Maisie didn't know what people meant, but she knew very soon all
the names of all the sisters; she could say them off better than
she could say the multiplication-table. She privately wondered
moreover, though she never asked, about the awful poverty, of
which her companion also never spoke. Food at any rate came up by
mysterious laws; Miss Overmore never, like Moddle, had on an
apron, and when she ate she held her fork with her little finger
curled out. The child, who watched her at many moments, watched
her particularly at that one. "I think you're lovely," she often
said to her; even mamma, who was lovely too, had not such a
pretty way with the fork. Maisie associated this showier presence
with her now being "big," knowing of course that nursery-
governesses were only for little girls who were not, as she said,
"really" little. She vaguely knew, further, somehow, that the
future was still bigger than she, and that a part of what made it
so was the number of governesses lurking in it and ready to dart
out. Everything that had happened when she was really little was
dormant, everything but the positive certitude, bequeathed from
afar by Moddle, that the natural way for a child to have her
parents was separate and successive, like her mutton and her
pudding or her bath and her nap.

"DOES he know he lies?"--that was what she had vivaciously asked
Miss Overmore on the occasion which was so suddenly to lead to a
change in her life.

"Does he know--" Miss Overmore stared; she had a stocking pulled
over her hand and was pricking at it with a needle which she
poised in the act.

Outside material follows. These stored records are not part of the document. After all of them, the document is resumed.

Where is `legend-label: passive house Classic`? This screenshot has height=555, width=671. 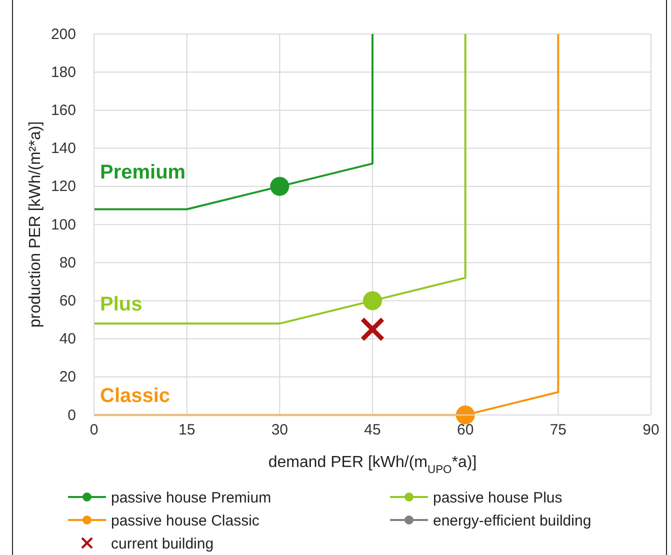
legend-label: passive house Classic is located at coordinates (186, 521).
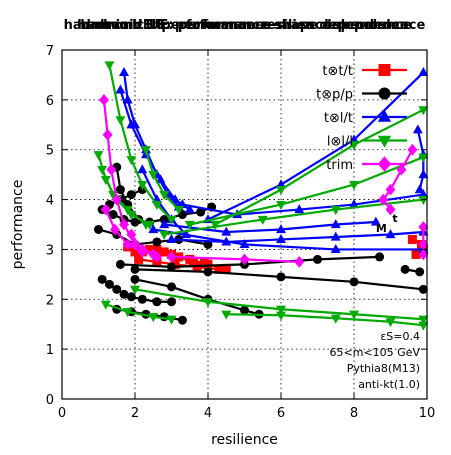 Image resolution: width=451 pixels, height=455 pixels. What do you see at coordinates (367, 142) in the screenshot?
I see `legend-entry: l⊗l/l` at bounding box center [367, 142].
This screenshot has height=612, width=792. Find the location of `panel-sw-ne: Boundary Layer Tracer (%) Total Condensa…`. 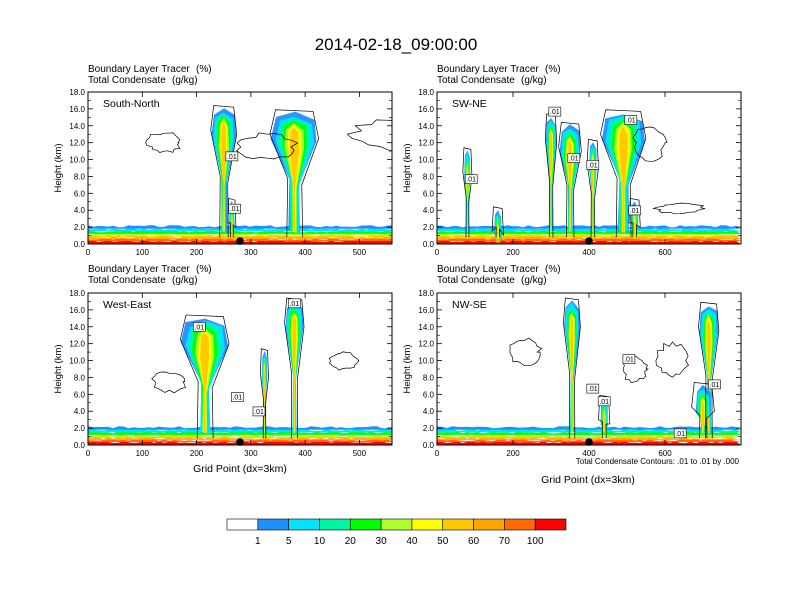

panel-sw-ne: Boundary Layer Tracer (%) Total Condensa… is located at coordinates (482, 128).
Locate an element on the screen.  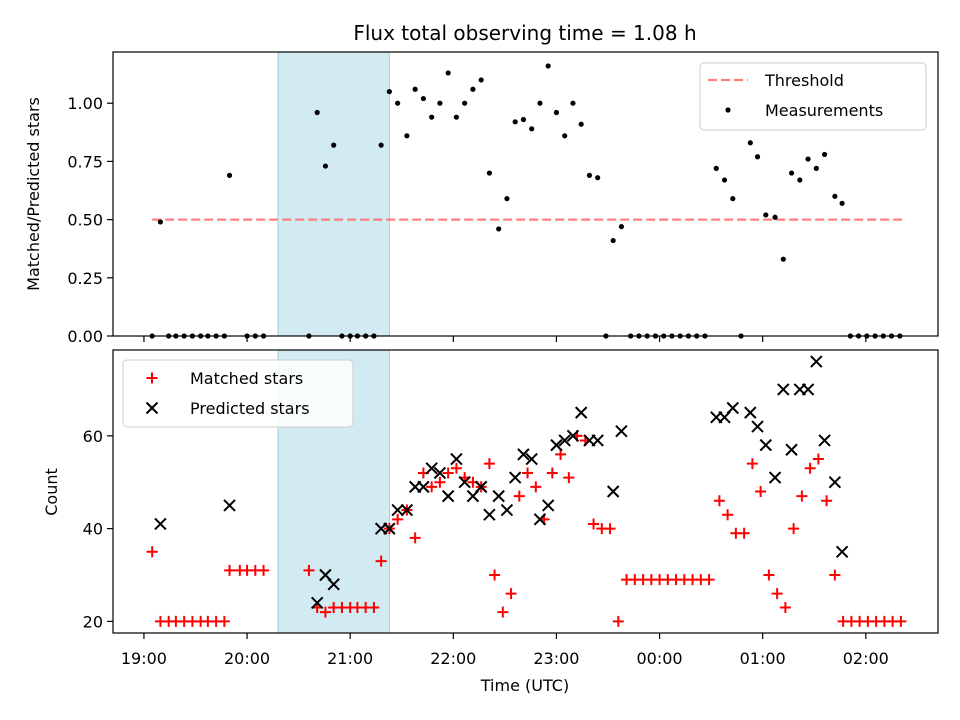
legend-matched-label: Matched stars is located at coordinates (246, 378).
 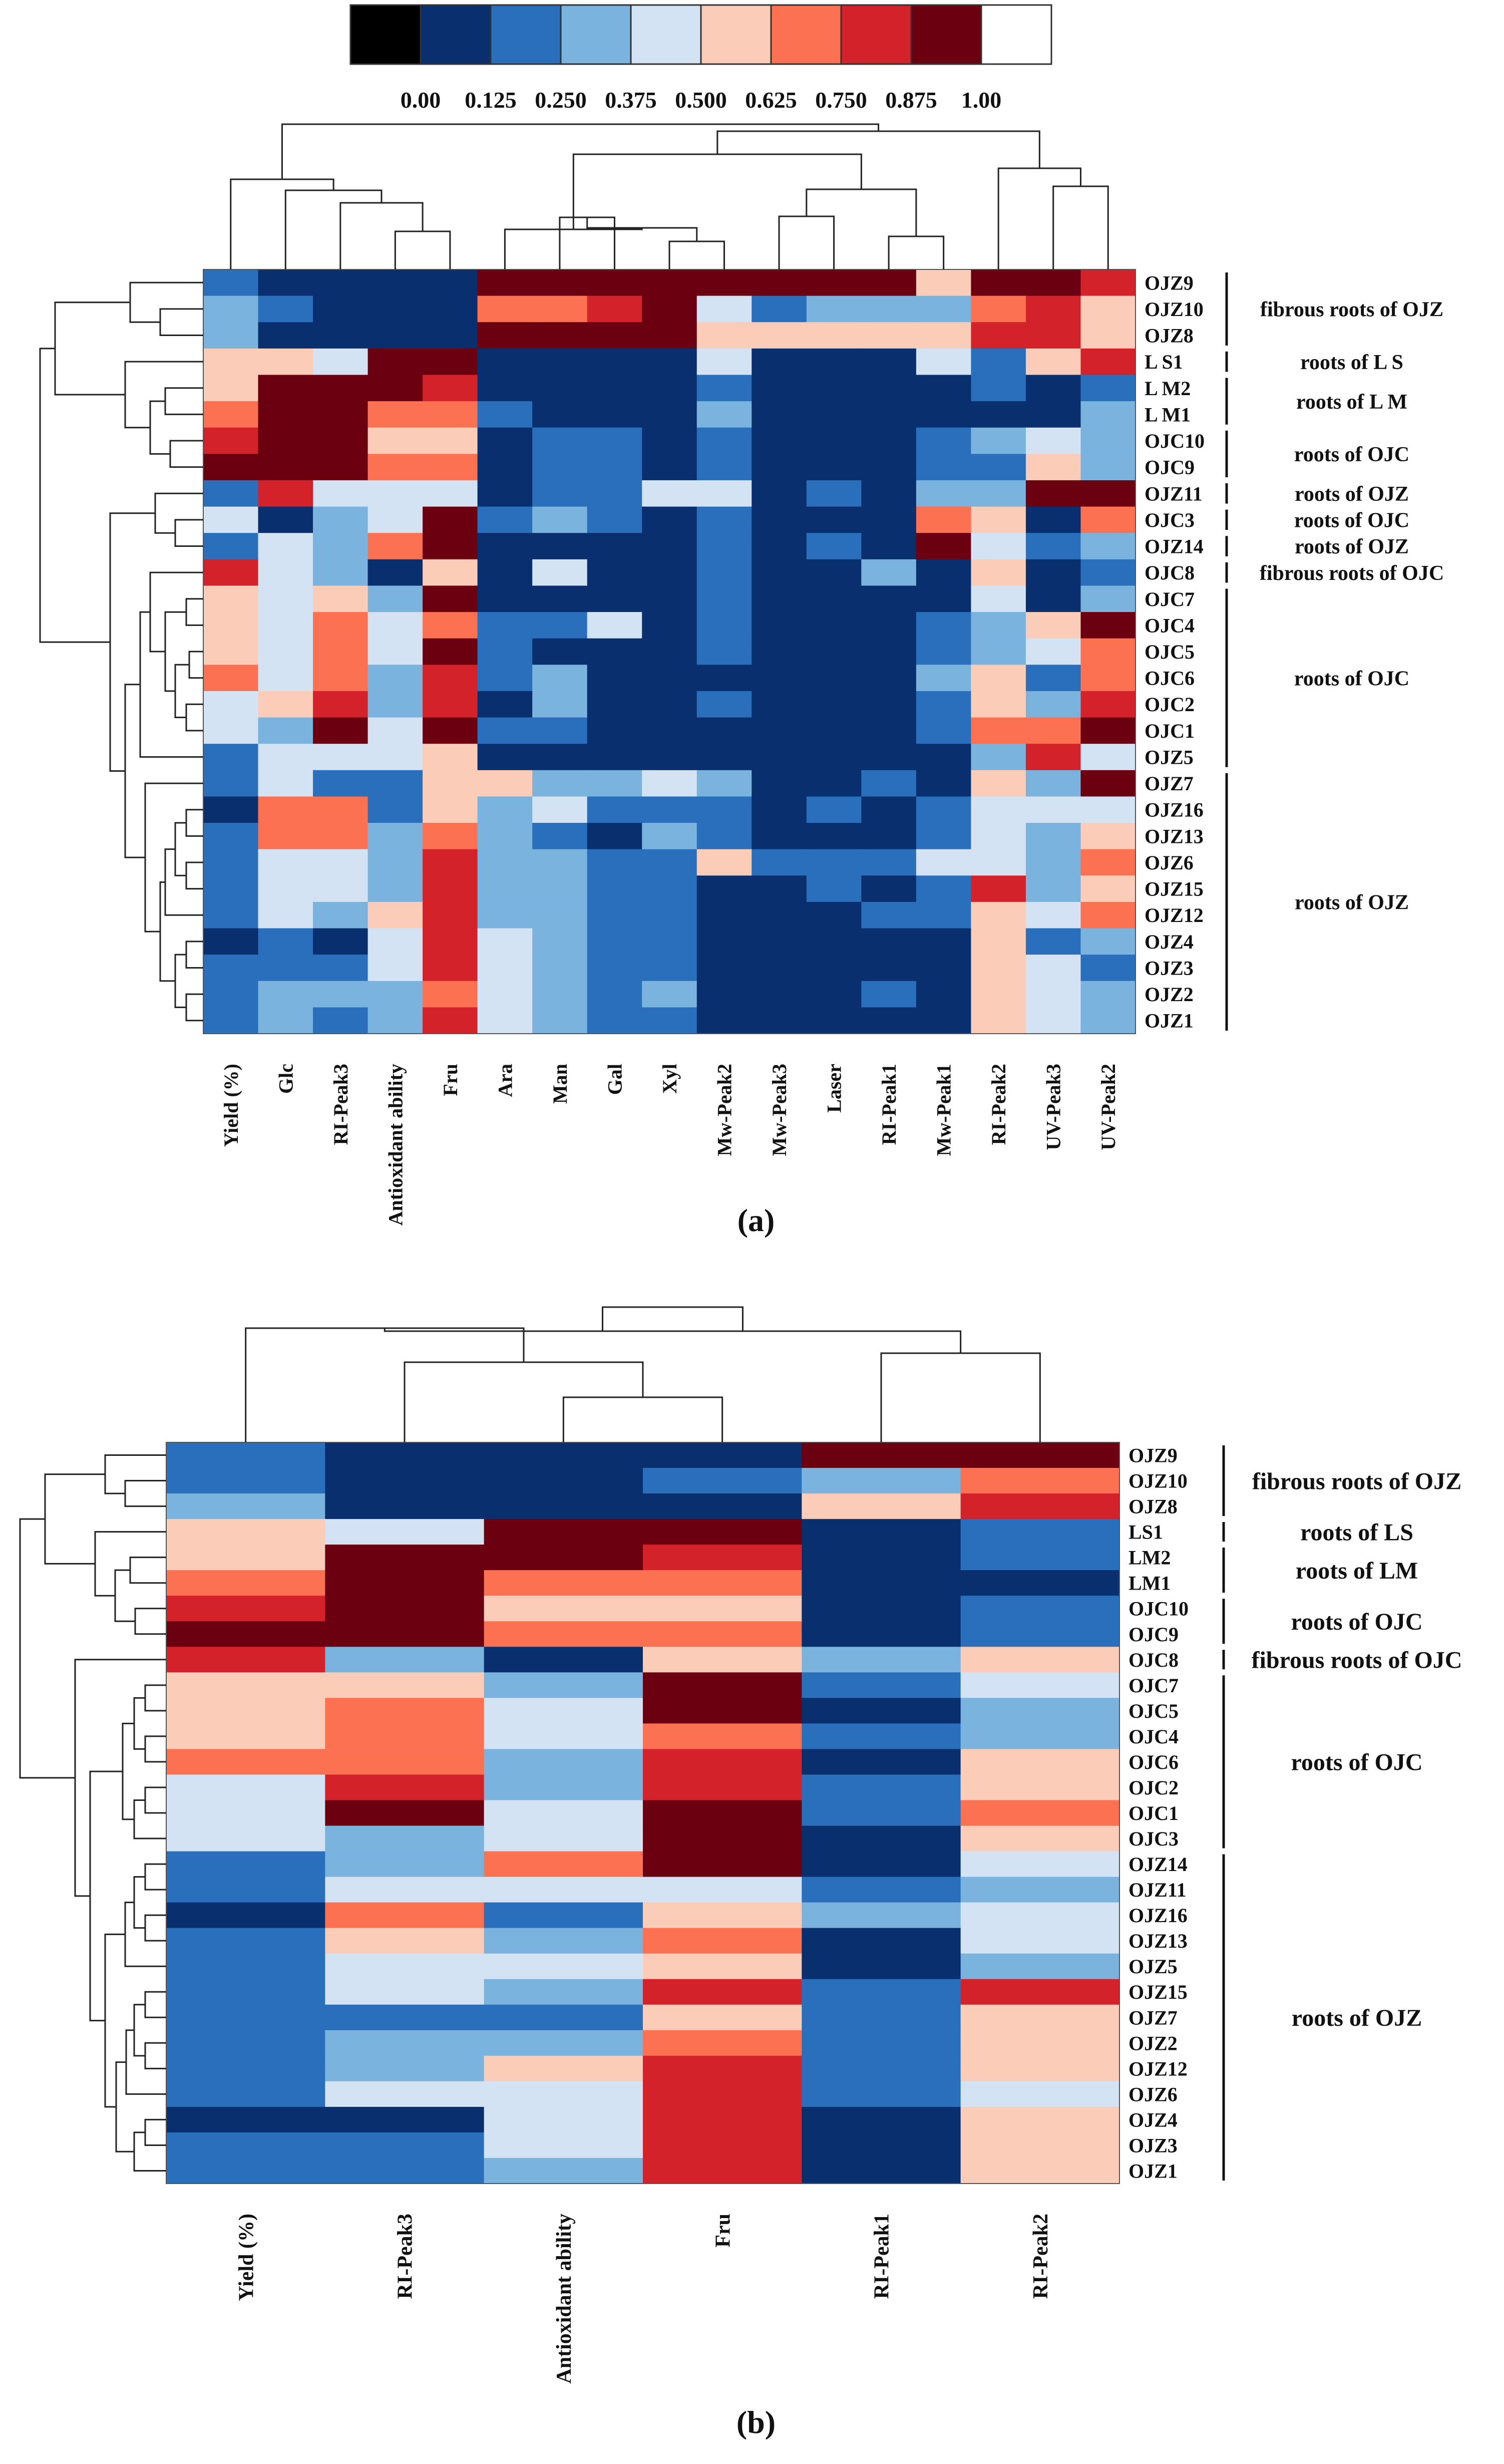 I want to click on column-label: Gal, so click(x=615, y=1080).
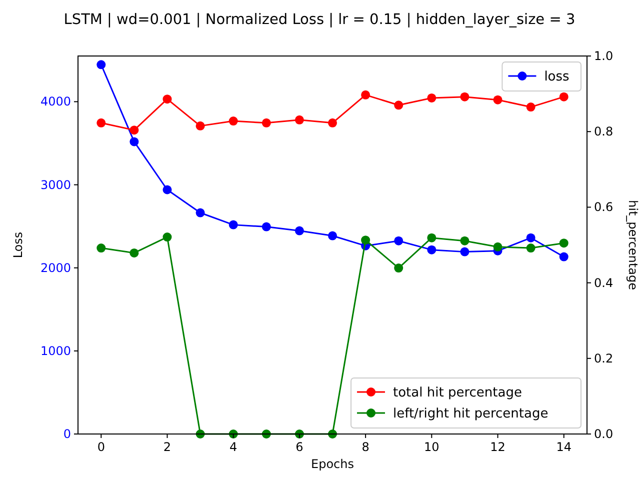  I want to click on y2-tick-label: 0.6, so click(604, 207).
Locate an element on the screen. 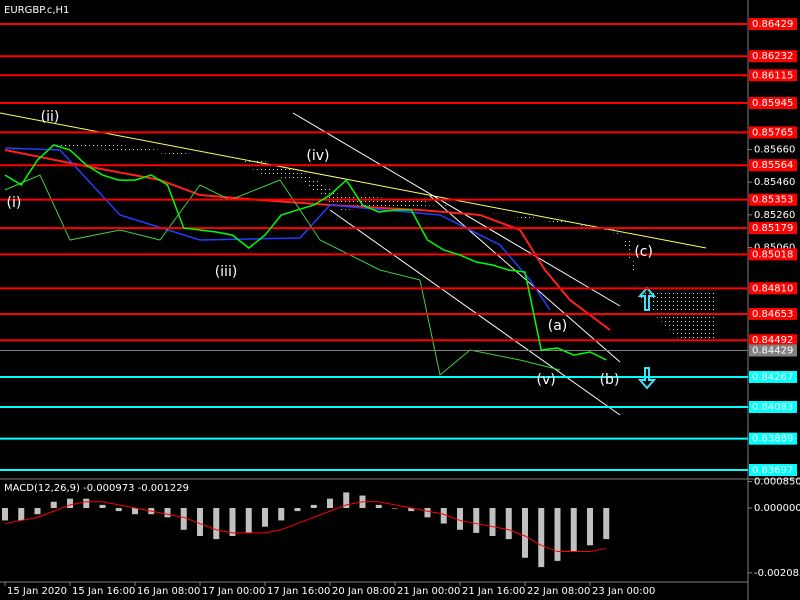  x-tick-label: 21 Jan 16:00 is located at coordinates (494, 592).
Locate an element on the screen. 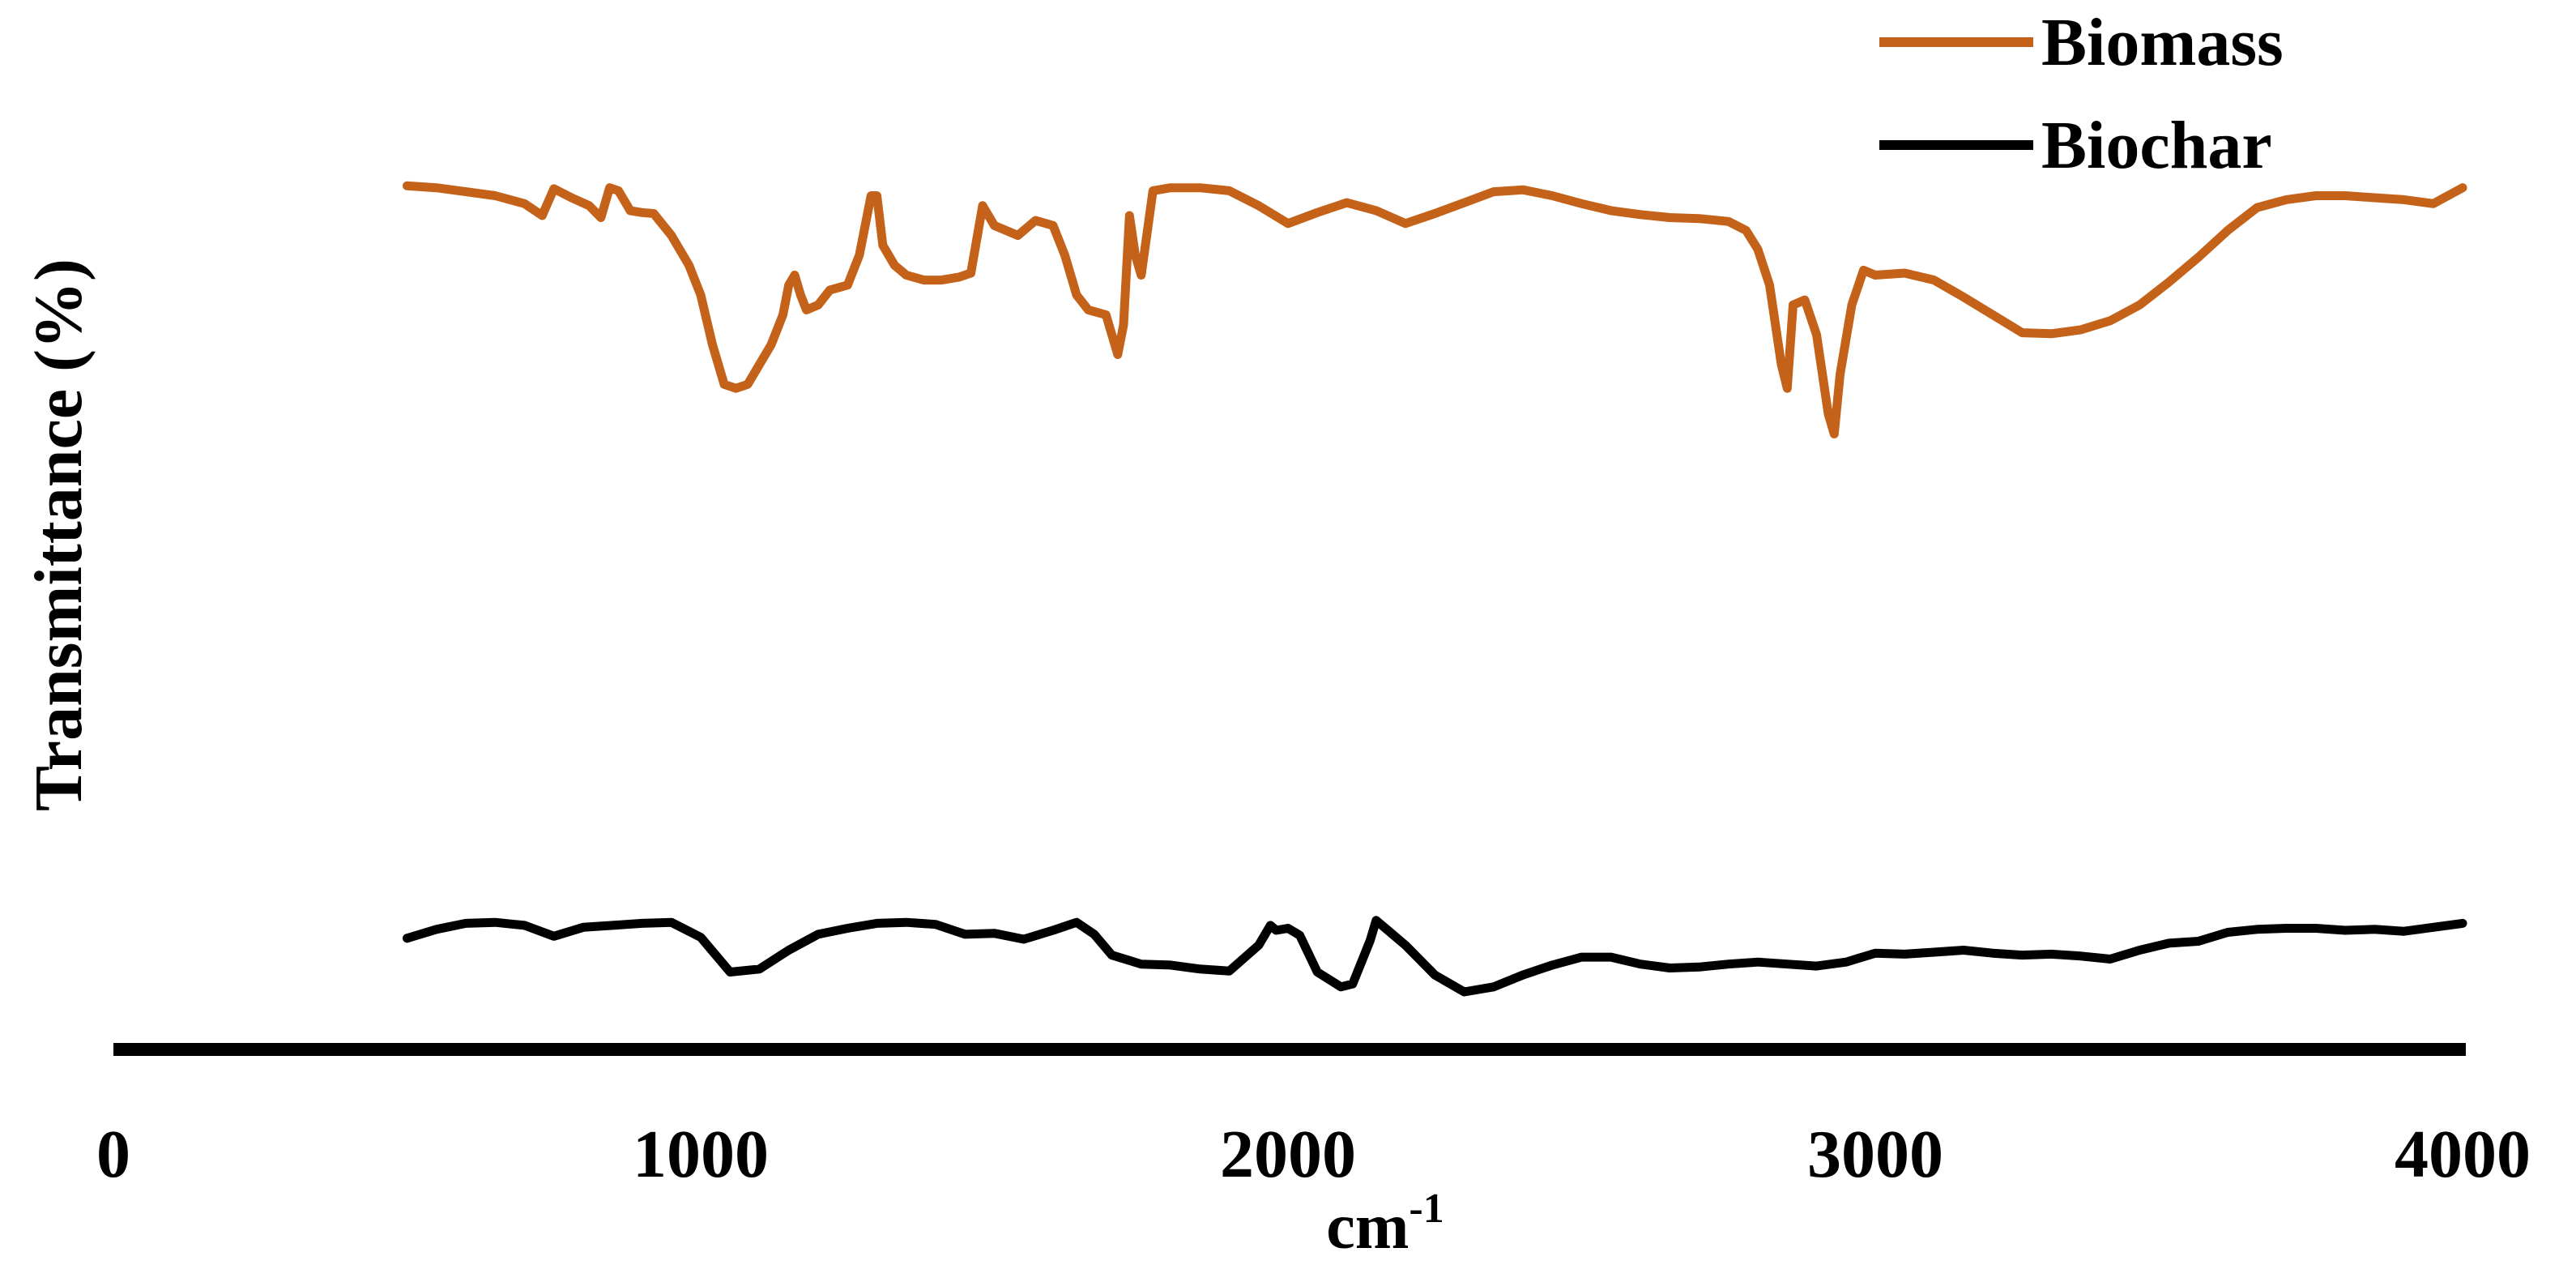 The height and width of the screenshot is (1265, 2576). y-axis-label: Transmittance (%) is located at coordinates (59, 535).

Her task was homely, but her movement, like
all her movements, graceful.

"Why papa."

"That he 'lies'?"

"That's what mamma says I'm to tell him--'that he lies and he
knows he lies.'" Miss Overmore turned very red, though she
laughed out till her head fell back; then she pricked again at
her muffled hand so hard that Maisie wondered how she could
bear it. "AM I to tell him?" the child went on. It was then that
her companion addressed her in the unmistakeable language of a
pair of eyes of deep dark grey. "I can't say No," they replied as
distinctly as possible; "I can't say No, because I'm afraid of
your mamma, don't you see? Yet how can I say Yes after your papa
has been so kind to me, talking to me so long the other day,
smiling and flashing his beautiful teeth at me the time we met
him in the Park, the time when, rejoicing at the sight of us, he
left the gentlemen he was with and turned and walked with us,
stayed with us for half an hour?" Somehow in the light of Miss
Overmore's lovely eyes that incident came back to Maisie with a
charm it hadn't had at the time, and this in spite of the fact
that after it was over her governess had never but once alluded
to it. On their way home, when papa had quitted them, she had
expressed the hope that the child wouldn't mention it to mamma.
Maisie liked her so, and had so the charmed sense of being liked
by her, that she accepted this remark as settling the matter and
wonderingly conformed to it. The wonder now lived again, lived in
the recollection of what papa had said to Miss Overmore: "I've
only to look at you to see you're a person I can appeal to for
help to save my daughter." Maisie's ignorance of what she was to
be saved from didn't diminish the pleasure of the thought that
Miss Overmore was saving her. It seemed to make them cling
together as in some wild game of "going round."